### Recorded data

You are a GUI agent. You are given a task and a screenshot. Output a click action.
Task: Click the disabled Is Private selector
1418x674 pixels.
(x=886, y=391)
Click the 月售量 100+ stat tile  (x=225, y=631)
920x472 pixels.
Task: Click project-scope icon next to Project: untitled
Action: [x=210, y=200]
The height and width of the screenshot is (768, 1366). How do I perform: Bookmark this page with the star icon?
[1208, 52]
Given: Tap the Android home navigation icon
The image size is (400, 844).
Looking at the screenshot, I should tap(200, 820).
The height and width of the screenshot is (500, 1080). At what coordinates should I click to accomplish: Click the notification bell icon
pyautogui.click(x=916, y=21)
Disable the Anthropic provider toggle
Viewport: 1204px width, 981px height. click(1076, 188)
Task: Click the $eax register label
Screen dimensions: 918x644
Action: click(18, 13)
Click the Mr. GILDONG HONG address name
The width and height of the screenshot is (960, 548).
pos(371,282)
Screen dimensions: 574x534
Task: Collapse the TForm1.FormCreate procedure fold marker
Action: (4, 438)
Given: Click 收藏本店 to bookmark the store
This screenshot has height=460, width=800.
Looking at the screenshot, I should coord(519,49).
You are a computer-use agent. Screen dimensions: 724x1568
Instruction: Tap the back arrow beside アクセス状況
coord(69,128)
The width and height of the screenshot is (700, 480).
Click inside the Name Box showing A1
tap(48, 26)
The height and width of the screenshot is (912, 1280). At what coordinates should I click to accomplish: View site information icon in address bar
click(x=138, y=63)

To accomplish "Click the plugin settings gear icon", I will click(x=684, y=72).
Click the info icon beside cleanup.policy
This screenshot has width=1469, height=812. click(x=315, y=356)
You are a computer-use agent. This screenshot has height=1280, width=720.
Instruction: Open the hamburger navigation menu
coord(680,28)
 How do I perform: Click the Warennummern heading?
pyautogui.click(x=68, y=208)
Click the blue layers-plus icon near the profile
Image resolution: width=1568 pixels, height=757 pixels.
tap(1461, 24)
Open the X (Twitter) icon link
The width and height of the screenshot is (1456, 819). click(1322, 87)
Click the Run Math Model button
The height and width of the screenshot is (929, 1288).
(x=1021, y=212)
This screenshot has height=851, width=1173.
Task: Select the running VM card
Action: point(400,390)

######

*Task requirements*:
Gather every line in the items above that contains the word "Instruction". Case counts.

*Solution to the problem*:
Instruction: Tap the back arrow beside アクセス状況
Instruction: Open the hamburger navigation menu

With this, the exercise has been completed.